Arte

Inicio Arquitectura, Islámica Plaza de Registán de Samarkanda

Plaza de Registán de Samarkanda

Publicado por A. Cerra

Samarkanda o Samarcanda está considerada en su conjunto histórico como Patrimonio de la Humanidad y son muchos los monumentos que por sí solos merecen ese galardón, como puede ser el Mausoleo de Timur o la Mezquita de Bibi Khanum, mandada construir precisamente por la esposa de aquel conquistador mogol. Sin embargo, hay un conjunto monumental de un valor incalculable y una belleza increíble. Se trata de la Plaza Registán, cuya traducción vendría a ser algo así como plaza de arena, pero que en realidad es conocida porque aquí se encuentran tres madrasas imponentes en la tradición de las enseñanzas del Corán.

Plaza Registán de Samarkanda

Plaza Registán de Samarkanda

No hay que olvidar que a estas tierras llegó muy pronto el Islam, de hecho lo trajo un primo del propio Mahoma, Qusam ibh Abbas, que además está enterrado en la ciudad, en la necrópolis de Shazi Zinda. E incluso el Corán más antiguo del mundo, del siglo VII, se encuentra en la mezquita de Hazrati Imam, en la ciudad de Tashkent, la capital de Uzbekistán.

En definitiva, que gran parte del patrimonio del país, y de Samarkanda en particular es islámico, y así ocurre con las tres madrasas que se levantan en esta plaza, la de Ulugh Beg, la de Sherdar y la de Tilla-Kari.
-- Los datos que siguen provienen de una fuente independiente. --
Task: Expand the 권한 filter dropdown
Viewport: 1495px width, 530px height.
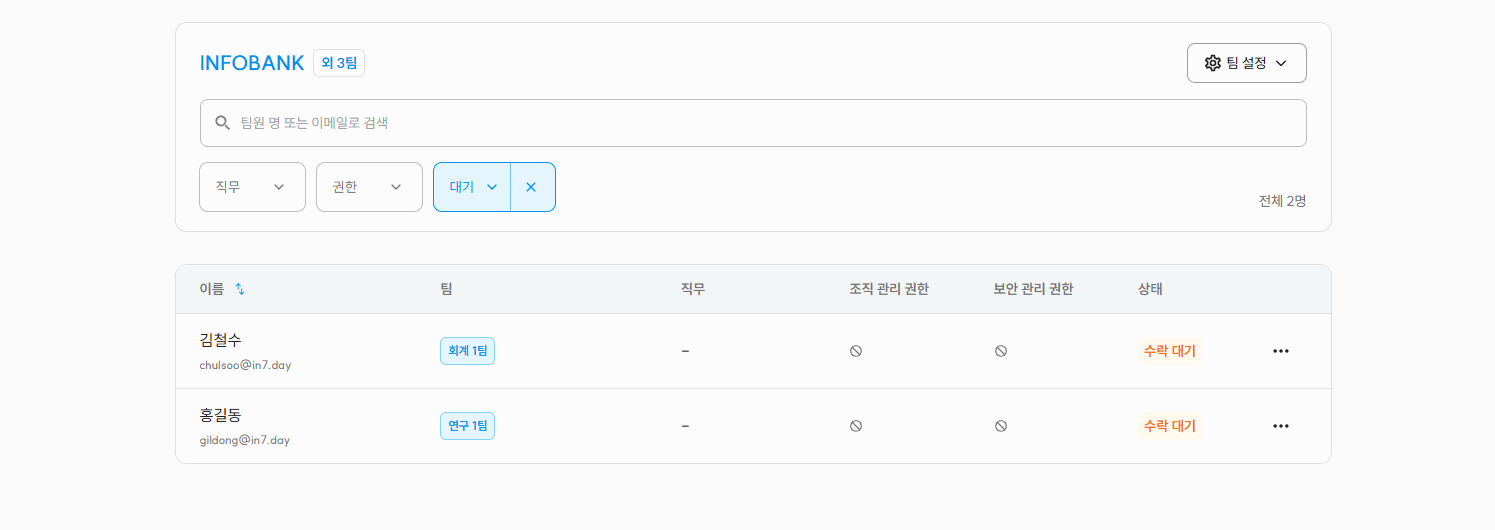Action: [369, 187]
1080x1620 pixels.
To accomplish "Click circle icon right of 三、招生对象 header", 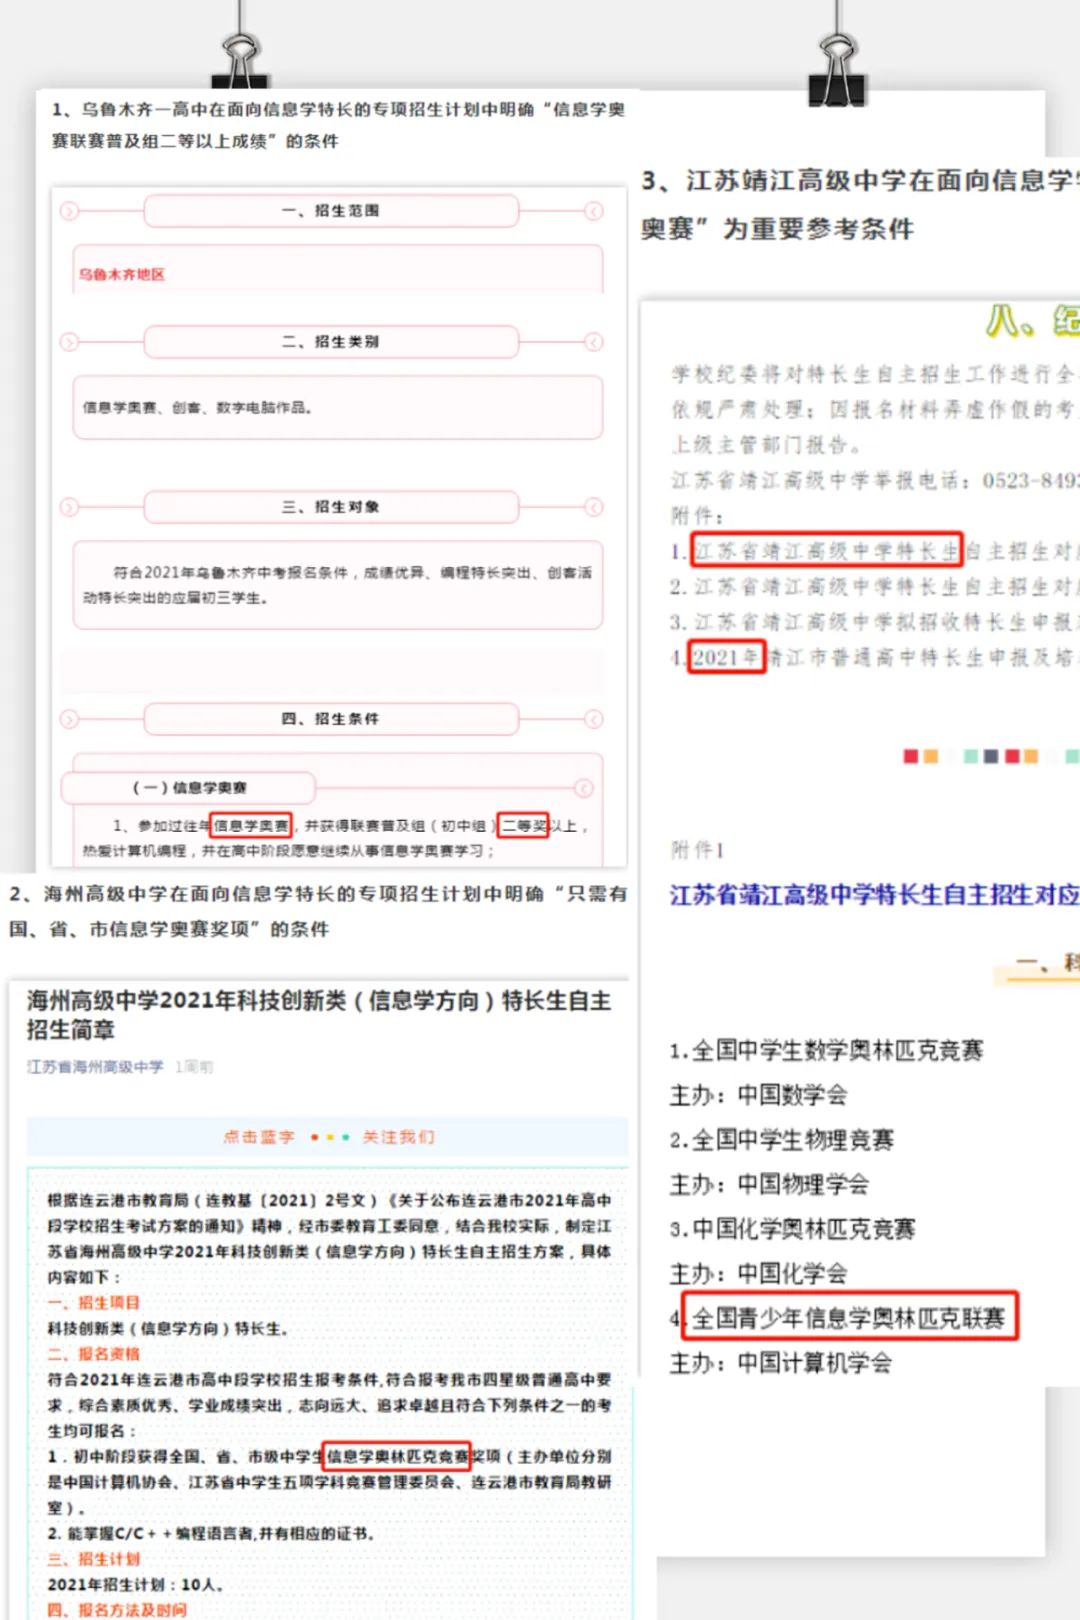I will pos(594,507).
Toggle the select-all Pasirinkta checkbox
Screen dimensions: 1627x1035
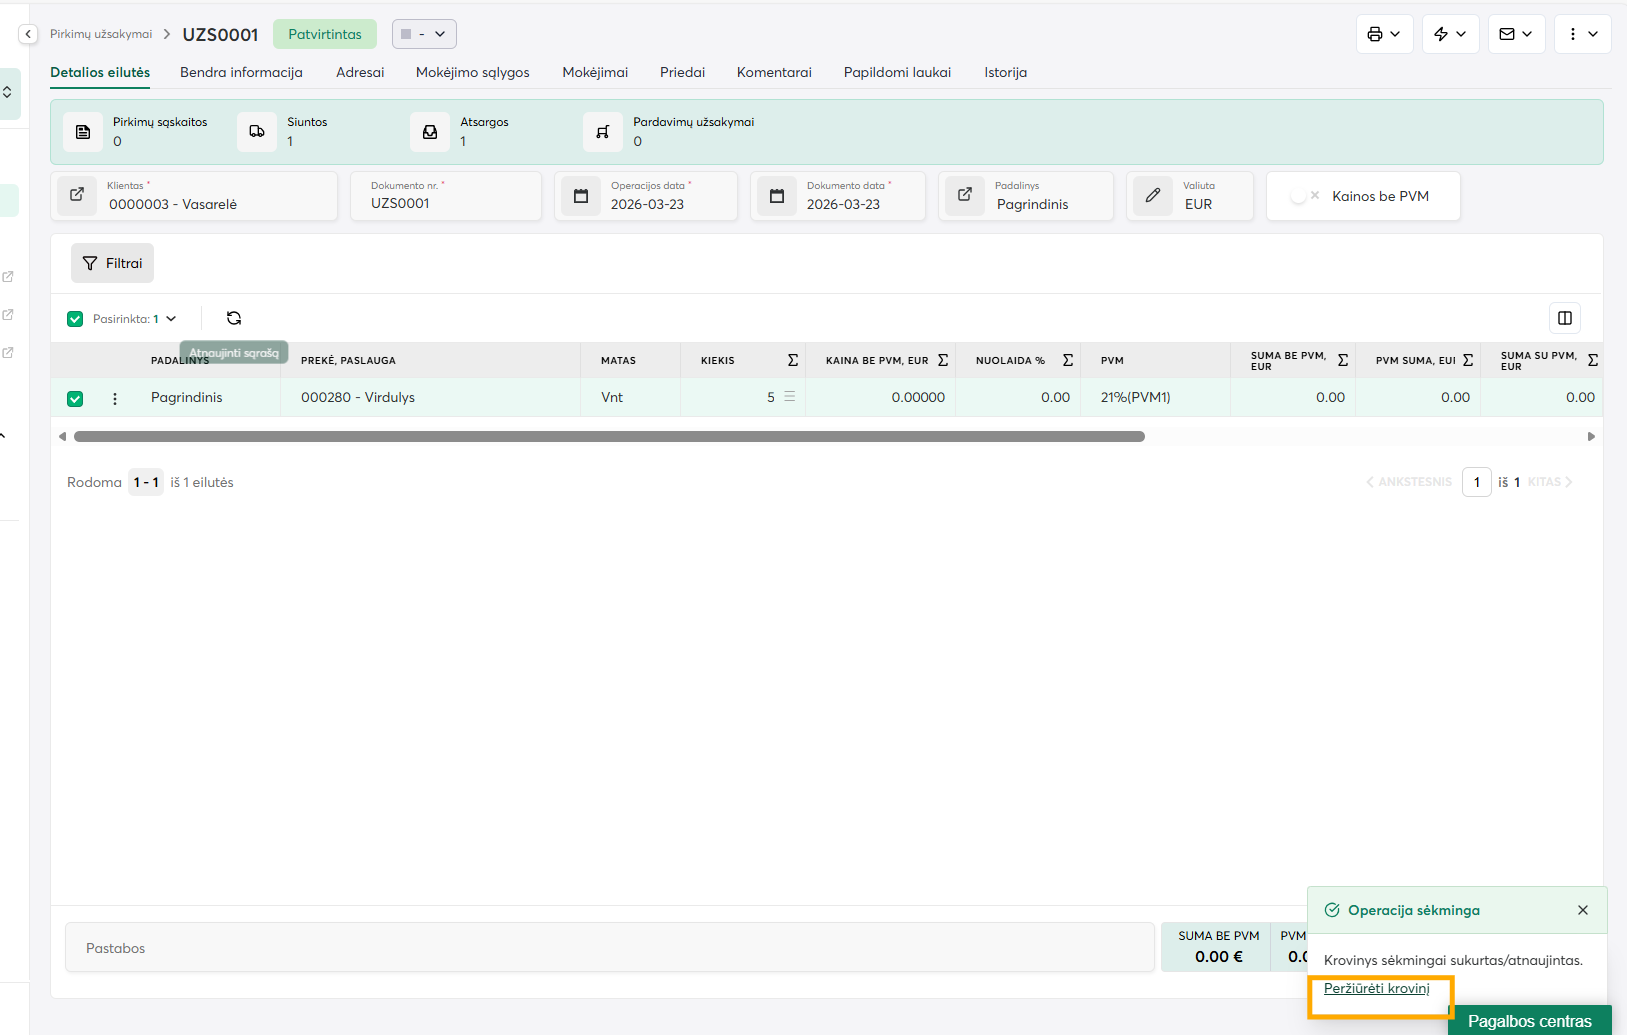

La madrasa de Ulug Beg, es la más antigua del conjunto y se halla en la zona occidental de la plaza. Se construyó en el siglo XV y todavía lleva el nombre de su constructor, Ulugh Beg, el cual fue un destacado gobernante mogol pero que además tuvo tiempo para formarse en campos como la astronomía y las matemáticas. De hecho, como característico de la decoración de esta madrasa es que en sus azulejos se pueden ver una gran variedad de motivos astronómicos. Y es que el mundo de las estrellas era la pasión de este personaje, y en la ciudad todavía se conserva el observatorio astronómico que hizo construir.

Enfrente de lade Ulugh Beg se levanta la madrasa de Sherdar, casi como si fuera un reflejo de la anterior, aunque se trate de una obra posterior, y las separen dos siglos. Al observar la fachada de la madrasa de Sherdar se ven unos elementos que llaman poderosamente la atención. Se trata de dos leones que custodian la entrada. Y esta presencia de seres animales es sumamente extraña en las construcciones de esta religión.
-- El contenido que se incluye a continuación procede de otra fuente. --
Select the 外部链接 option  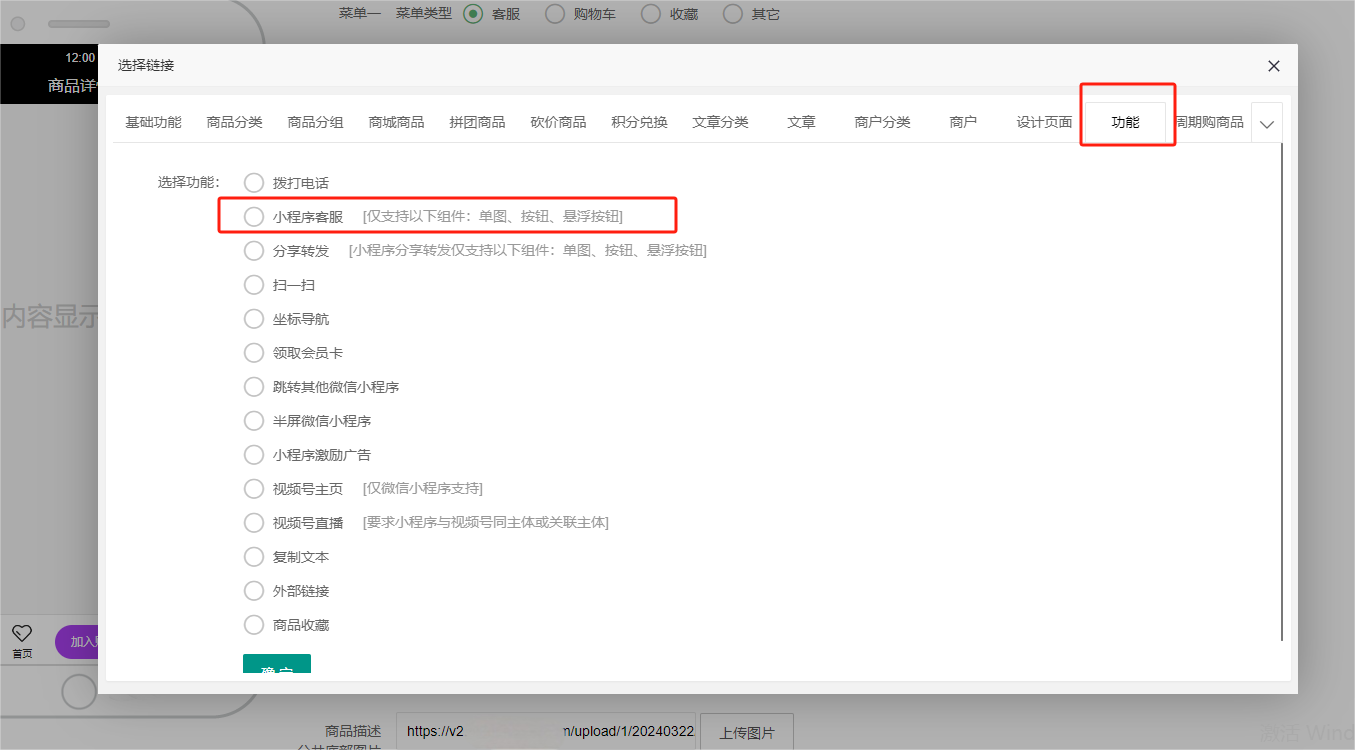[x=254, y=591]
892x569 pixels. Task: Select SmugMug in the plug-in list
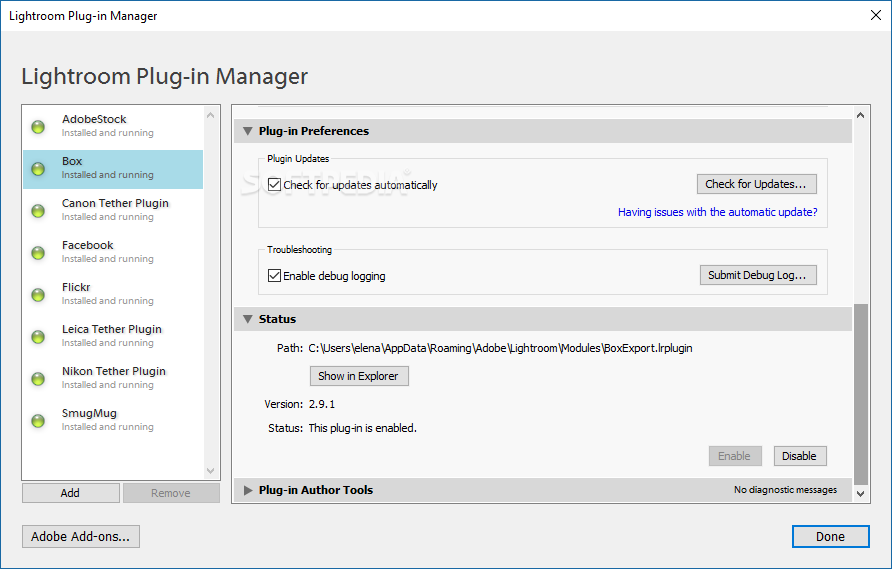(113, 420)
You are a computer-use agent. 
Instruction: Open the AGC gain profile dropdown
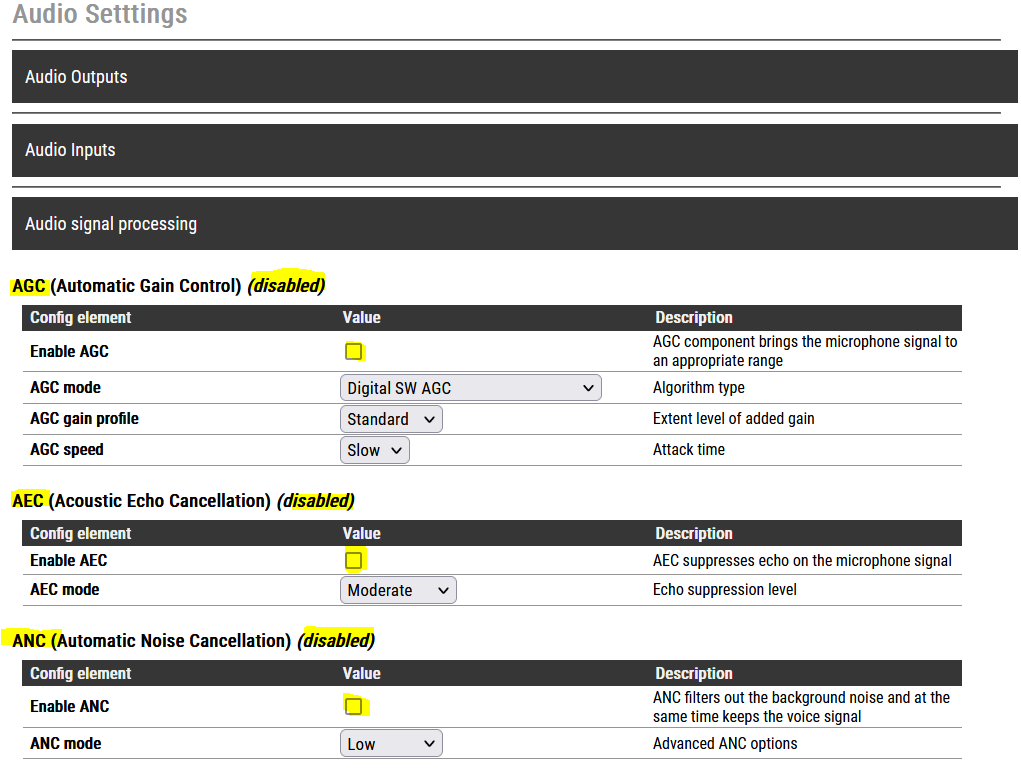pyautogui.click(x=391, y=419)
Y por último, la madrasa de Tilla-Kari se sitúa entre las dos anteriores, y en este caso lo que más llama la atención del espectador es el tono dorado de sus elementos ornamentales. Y es que en los tres casos hay un gran derroche de color, tanto en las grandes cúpulas que suelen ser del característico color turquesa, como en los muchos mosaicos y paramentos de azulejos que recubren fachadas y muros, donde nunca faltan las notas de color verde, azul, blanco, amarillo y dorados.